Die Nordsee selbst, ich mochte sie nicht besonders. Entweder lag sie bleiern da, und es schien, als wolle sie das Schiff für immer wie ein Stück Treibholz festhalten. Dann wieder peitschten die aus Nordwesten anstürmenden Brecher über das flache Küstengewässer. Wehe dem Schiff, dessen Maschine diesen Kräften nicht standhält. Entweder landet es auf den „Gründen“ (Sandbänken) oder verheddert sich in einem der zahlreichen Wracks jener Schiffe, die von einer der gefürchteten Grundseen verschlungen wurden, wenn sie nicht aufgrund einer Kollision gesunken waren. Der sonst so schweigsame Steuermann wusste gelegentlich – aus seiner Fischdampferzeit – von haarsträubenden Geschichten zu berichten. Allerdings, was nun die Fischerei betrifft – das ist ein Kapitel für sich, das ich jetzt aber nicht aufschlagen will. So viel nur sei gesagt: Selbst mir fiel auf, dass sich die Fischer nicht einen Deut um die SStO (Seewasserstraßenordnung) kümmerten. Auch nicht auf dem „Zwangsweg“, der amtlich vorgeschriebenen Fahrtroute an der deutsch-holländischen Küste. Aber was ging mich die SStO an? Ich war Moses und ein Seppl noch dazu…

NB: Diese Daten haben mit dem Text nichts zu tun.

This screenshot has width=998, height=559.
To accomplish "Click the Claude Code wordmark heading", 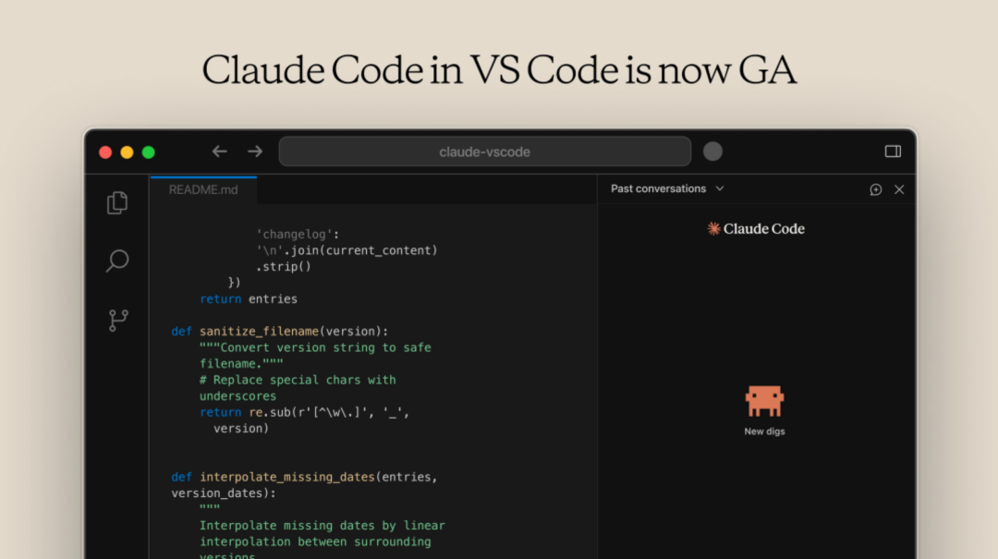I will pos(764,228).
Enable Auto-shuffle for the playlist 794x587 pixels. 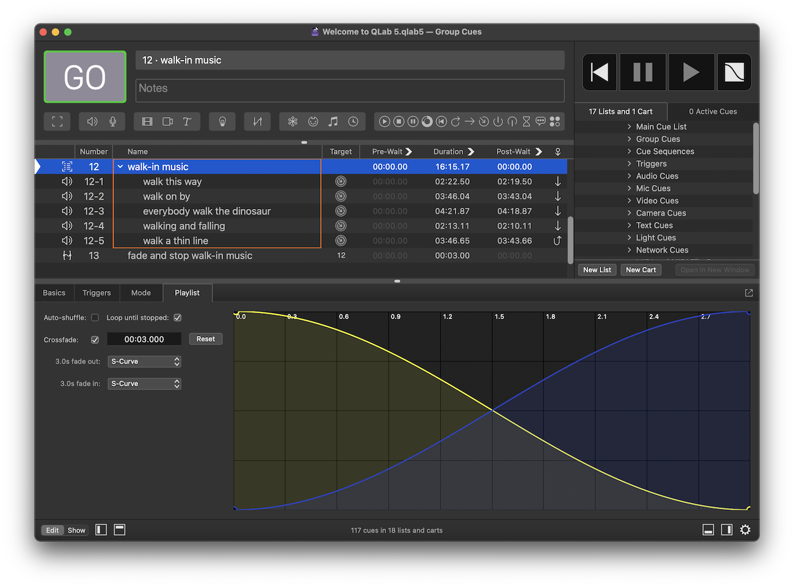96,318
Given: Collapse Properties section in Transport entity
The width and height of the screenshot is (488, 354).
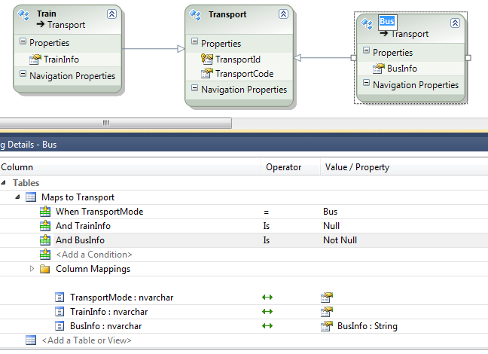Looking at the screenshot, I should coord(194,43).
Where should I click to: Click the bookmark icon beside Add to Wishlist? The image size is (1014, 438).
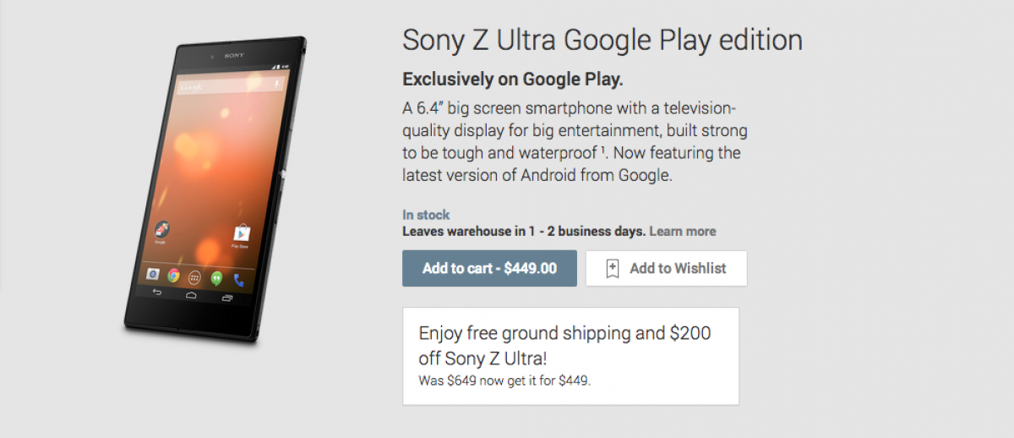point(613,269)
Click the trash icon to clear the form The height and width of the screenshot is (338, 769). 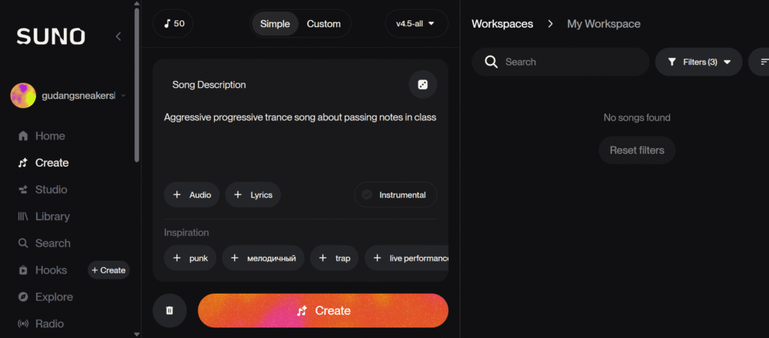[170, 310]
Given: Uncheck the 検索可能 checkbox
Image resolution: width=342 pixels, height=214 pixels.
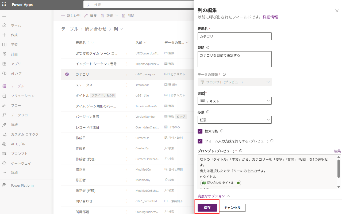Looking at the screenshot, I should point(200,131).
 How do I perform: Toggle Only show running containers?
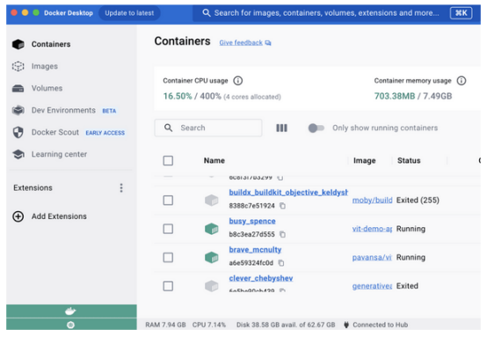tap(316, 128)
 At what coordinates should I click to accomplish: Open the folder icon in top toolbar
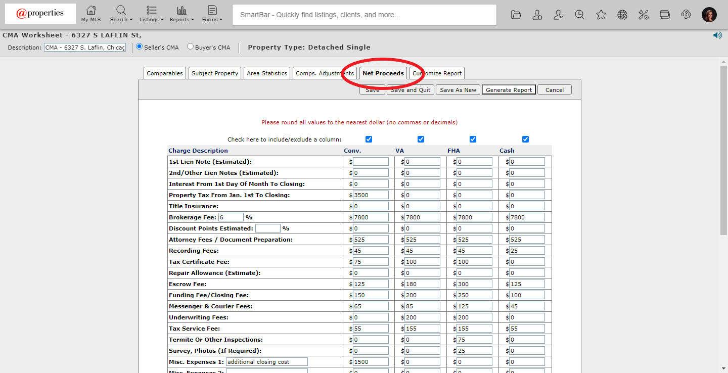pos(516,15)
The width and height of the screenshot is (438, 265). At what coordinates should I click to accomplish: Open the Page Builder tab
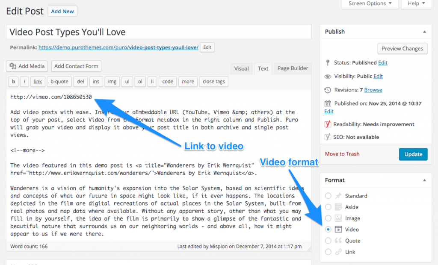pyautogui.click(x=292, y=68)
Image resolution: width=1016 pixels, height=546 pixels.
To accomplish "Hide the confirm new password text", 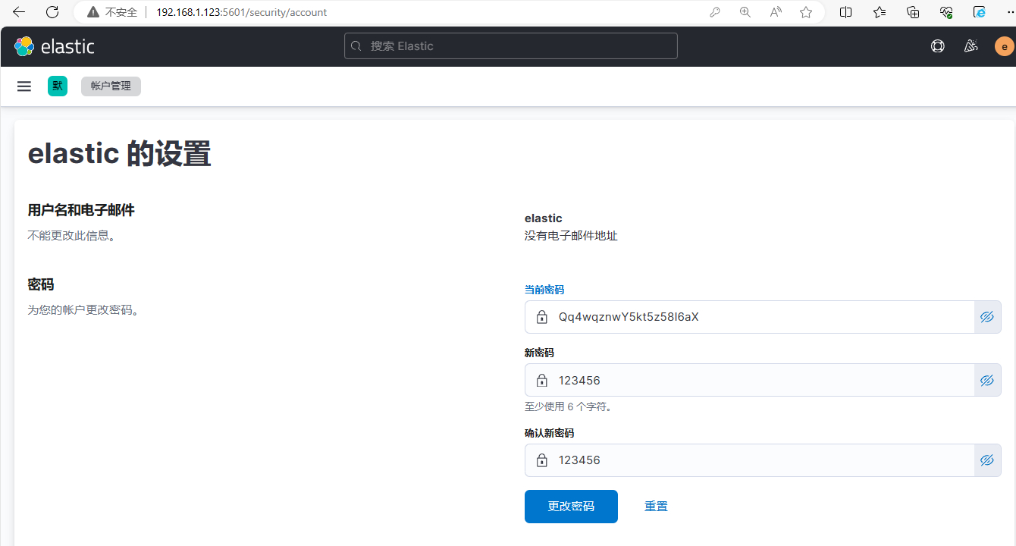I will [986, 460].
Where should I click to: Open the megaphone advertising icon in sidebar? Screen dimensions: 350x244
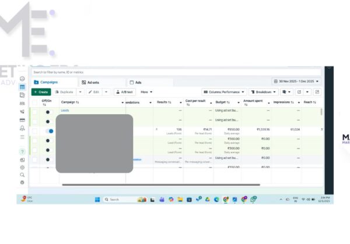pyautogui.click(x=22, y=111)
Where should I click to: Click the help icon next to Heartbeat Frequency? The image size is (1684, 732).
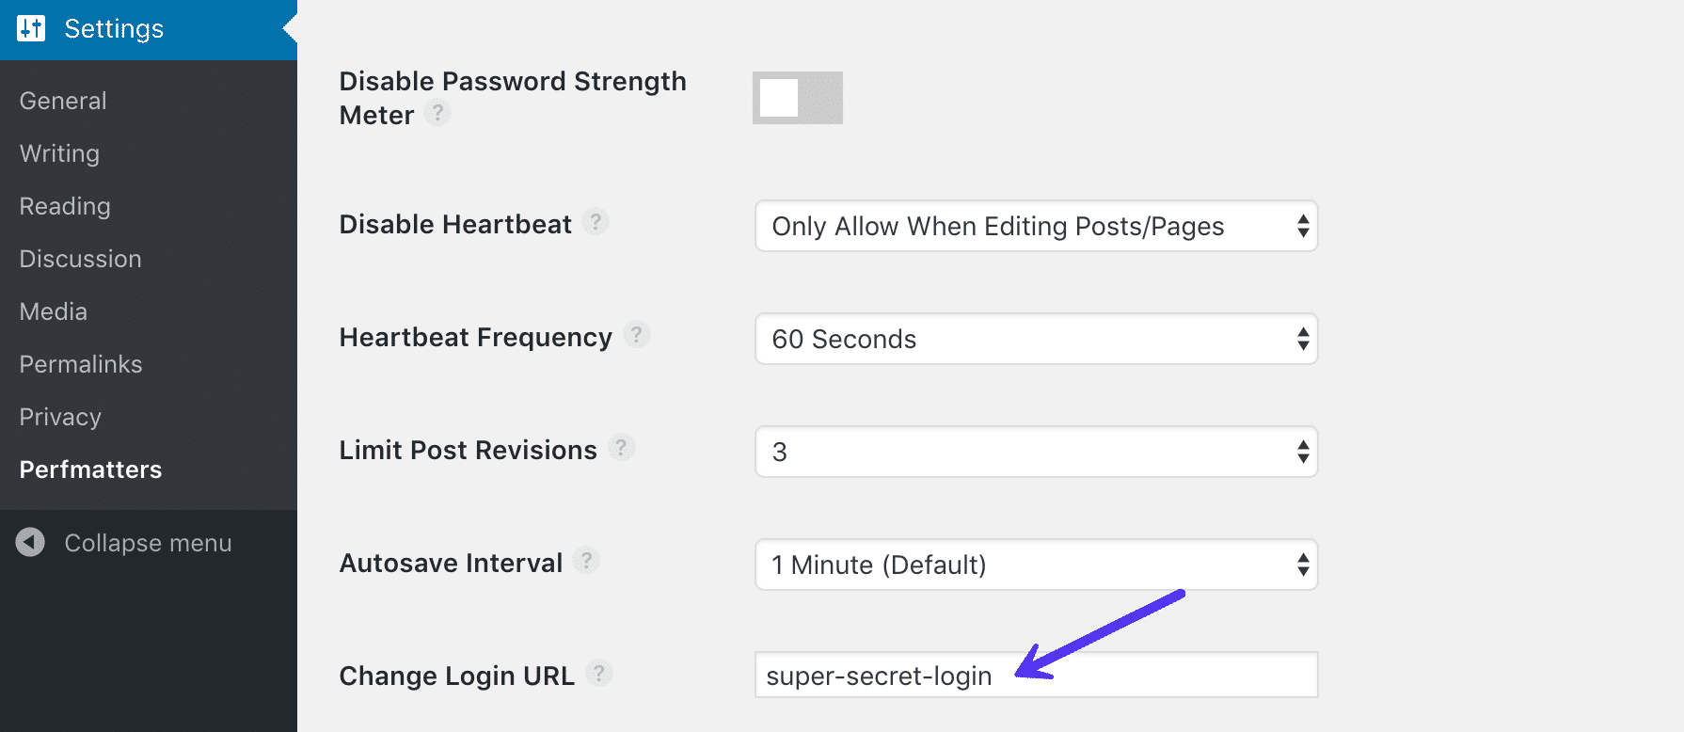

Wo war ich stehen geblieben? Ach ja, die märchenhaften Nächte auf der sommerlichen Ostsee: Ein weiter, grandioser Silbersee unter einem zartblauen Firmament, durch das zaghaft, aus ganz weiter Ferne, die Sterne glitzerten. Doch diese Idylle war nur von kurzer Dauer. Der Herbst kam früh und mit ihm die kalte, ungemütliche, unfreundliche „Windsbraut“. Die STADERSAND begann wieder zu hoppeln, zu bocken, zu schlingern. Aber, wie sehr sie sich auch bemühte, mich wieder seekrank zu machen, das schaffte sie nicht mehr. Ich war inzwischen so seefest, wie es nur ein alter Seebär sein kann. Nicht einmal die Nordsee – und Nordsee ist Mordsee, wie man weiß – konnte mich zum Kotzen bringen. Was aber nicht heißt, dass mir nicht oft genug zum Kotzen war – aber das lag mehr an dem unmenschlichen Wachdienst und dem alltäglichen Fraß…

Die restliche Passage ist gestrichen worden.